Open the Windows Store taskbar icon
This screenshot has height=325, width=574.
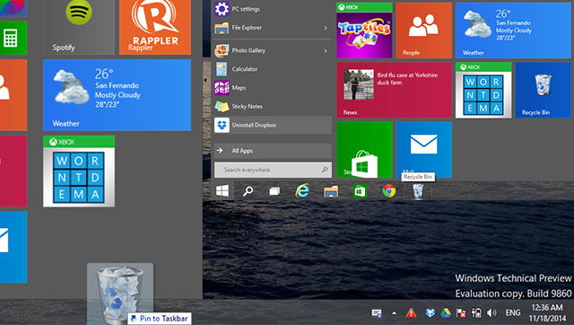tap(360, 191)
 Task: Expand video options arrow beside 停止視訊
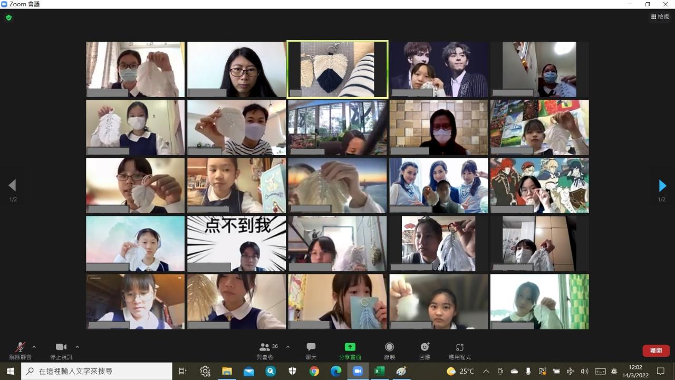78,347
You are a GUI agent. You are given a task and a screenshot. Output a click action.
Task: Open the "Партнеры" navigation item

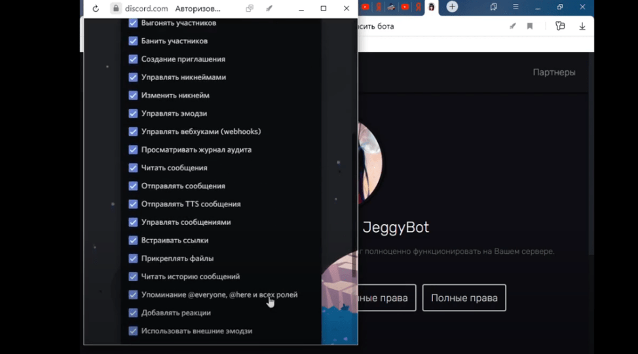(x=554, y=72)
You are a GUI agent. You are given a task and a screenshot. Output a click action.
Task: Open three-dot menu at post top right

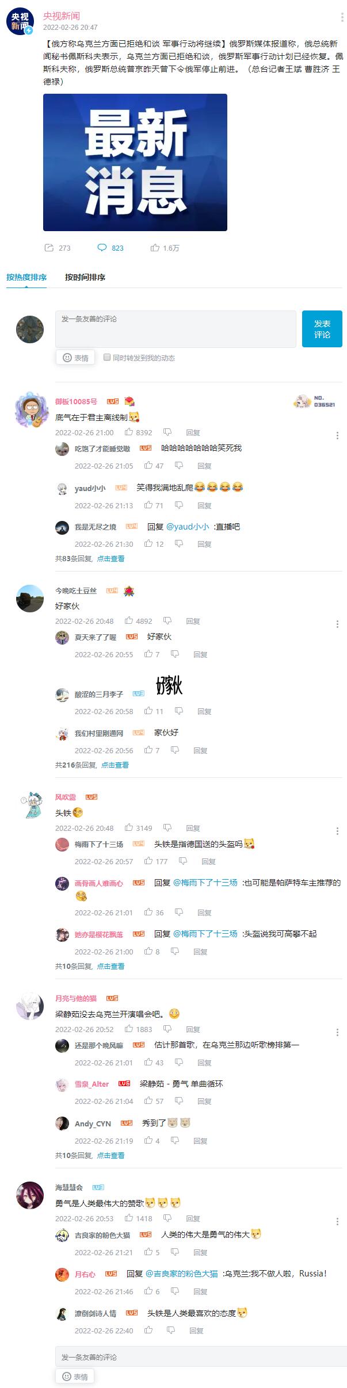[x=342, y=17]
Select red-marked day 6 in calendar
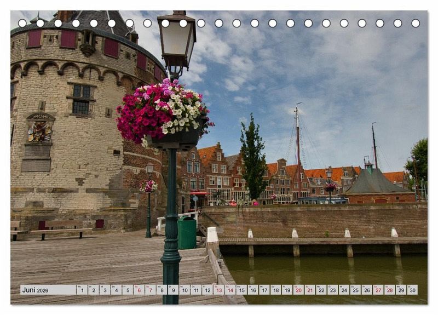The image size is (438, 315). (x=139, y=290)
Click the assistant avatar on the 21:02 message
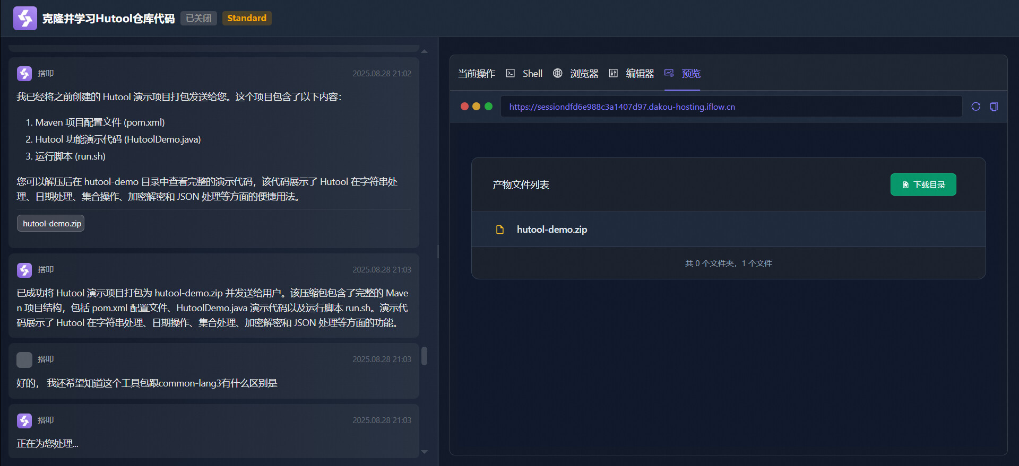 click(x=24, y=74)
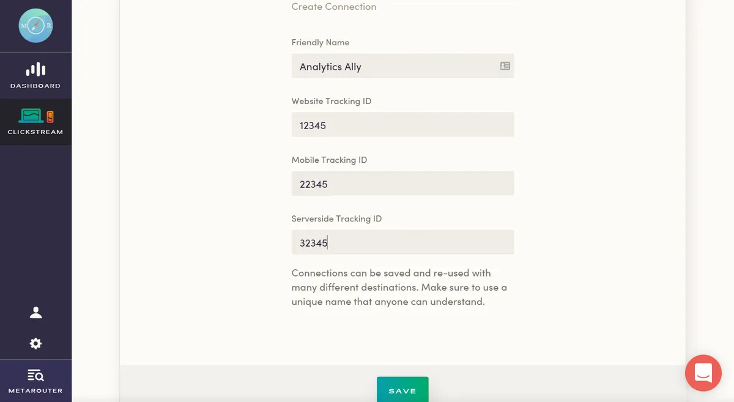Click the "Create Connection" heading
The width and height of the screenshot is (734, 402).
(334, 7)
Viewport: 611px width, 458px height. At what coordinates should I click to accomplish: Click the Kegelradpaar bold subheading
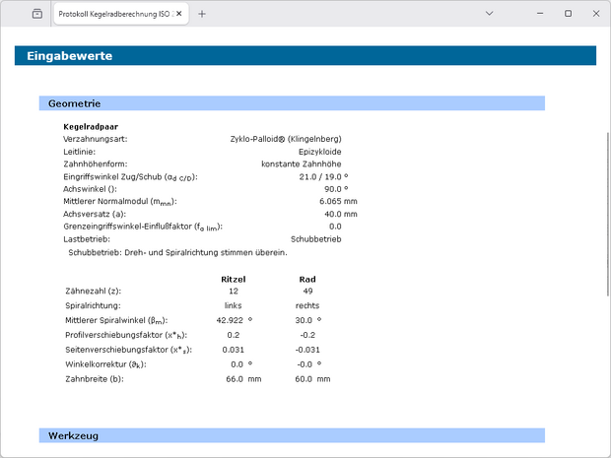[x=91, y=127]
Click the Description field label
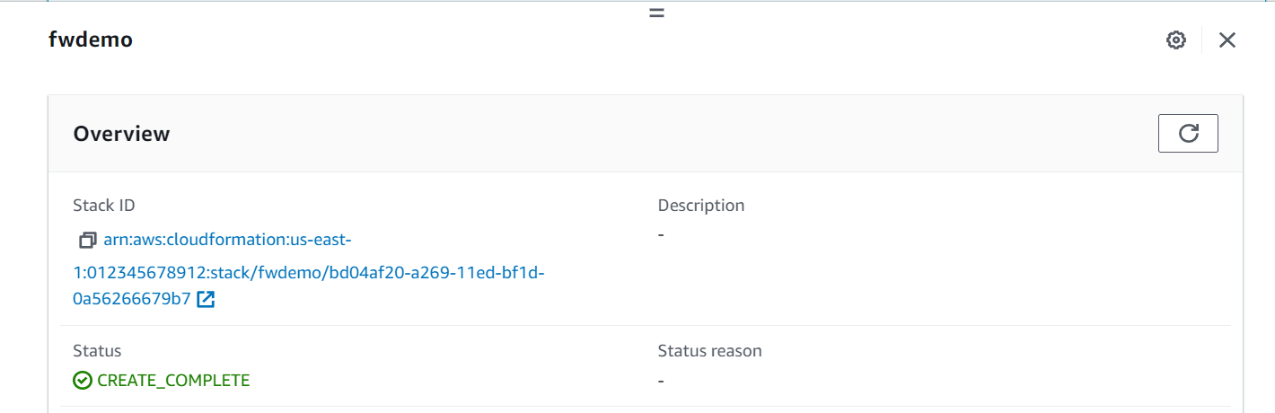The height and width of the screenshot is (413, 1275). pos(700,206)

┄┄┄┄┄┄┄┄┄┄┄┄┄┄┄┄┄┄┄┄

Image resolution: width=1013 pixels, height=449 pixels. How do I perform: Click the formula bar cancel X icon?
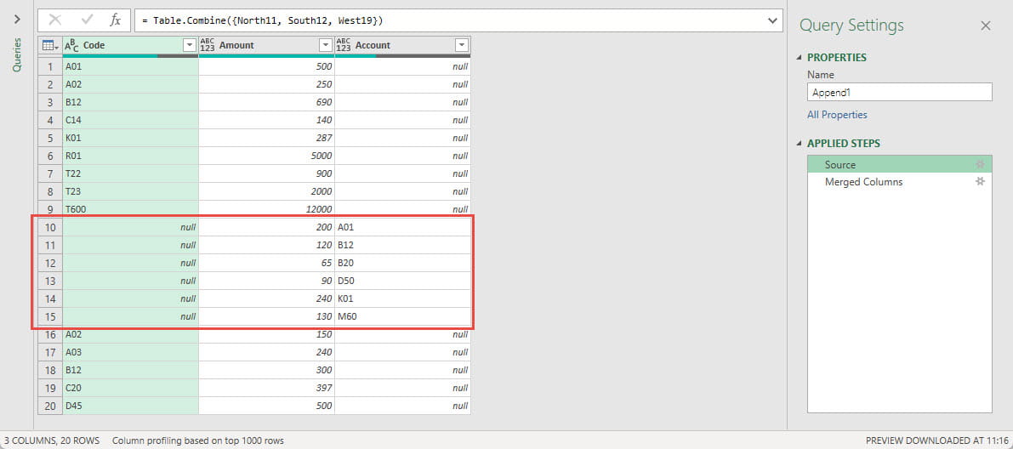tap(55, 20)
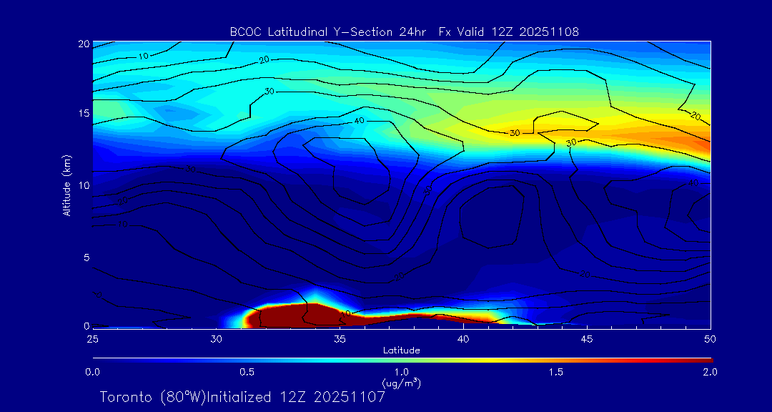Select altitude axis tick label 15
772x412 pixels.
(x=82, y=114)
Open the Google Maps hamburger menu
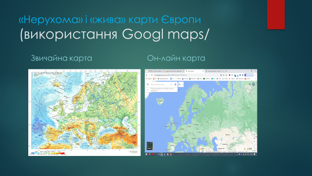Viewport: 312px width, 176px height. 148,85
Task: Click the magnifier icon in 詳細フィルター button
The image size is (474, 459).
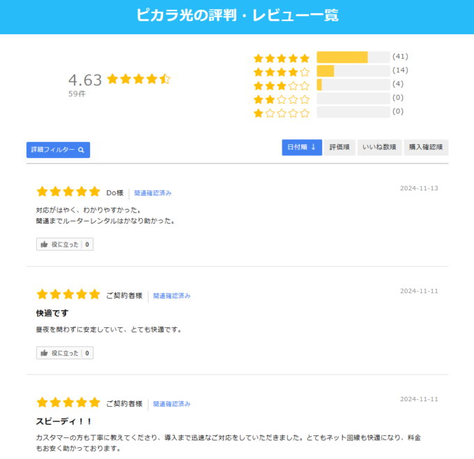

┄┄┄┄┄┄┄┄┄┄┄┄┄┄┄┄┄┄┄┄

**Your objective**: Range to copy from the listing above: the line with "Image resolution: width=1013" through the line with "The image size is (474, 459).". Transcribe it exactly and skip the pictures.

**Response**:
Image resolution: width=1013 pixels, height=449 pixels. How do I perform: Click the formula bar cancel X icon?
tap(55, 20)
Select altitude axis tick label 15
772x412 pixels.
(x=82, y=114)
Open the Google Maps hamburger menu
Viewport: 312px width, 176px height. 148,85
Task: Click the magnifier icon in 詳細フィルター button
The image size is (474, 459).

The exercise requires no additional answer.